C Climatic Regions of the United States
Because of its midlatitude location and vast size, the United States experiences a wide variety of climates. At one extreme are the tropical islands of Hawaii; at the other, the arctic conditions of northern Alaska. The majority of Americans live between these two extremes in a group of climatic regions with unique moisture and temperature patterns.
Geographers have traditionally divided the 48 contiguous United States into two broad patterns of continental climate: the humid East and the arid West. The dividing line most often used is 100 degrees west longitude, an imaginary north-south line extending through the Great Plains from Texas to North Dakota.
The humid east receives abundant precipitation throughout the year. Winters in the northern part are very cold with much snowfall. In the southern part, rainfall is plentiful; summers are very hot but winters are mild. Because of its bountiful moisture, the humid east has also traditionally been a very important agricultural area. Once a land of vast forests, early settlers cleared the land as they moved westward. In some areas, cleared lands were cultivated, abused, exhausted, and eroded away. In other areas, vast forests have been replanted, as in the South, the Appalachians, and parts of the Midwest.

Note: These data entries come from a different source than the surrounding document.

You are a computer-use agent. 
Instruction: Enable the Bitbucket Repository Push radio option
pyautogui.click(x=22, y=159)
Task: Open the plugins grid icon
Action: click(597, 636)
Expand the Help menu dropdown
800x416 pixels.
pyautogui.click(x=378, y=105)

A climatic transition zone occurs on either side of the 100 degrees west longitude line. The eastern woodlands gradually give way to tall grass prairies, which in turn give way to steppes, where short grasses flourish. Few natural tall grass prairies exist today on the Plains. Over the past few centuries, farmers cultivated and planted most of the region with corn or wheat.
In the arid West, precipitation diminishes from east to west and eventually reaches the point where it becomes impossible to raise crops without irrigation. Some desert areas of Arizona, Nevada, and southern California receive less than 125 mm (5 in) of precipitation annually. The grazing of livestock is an important agricultural activity in these areas of mesquite bushes and cacti.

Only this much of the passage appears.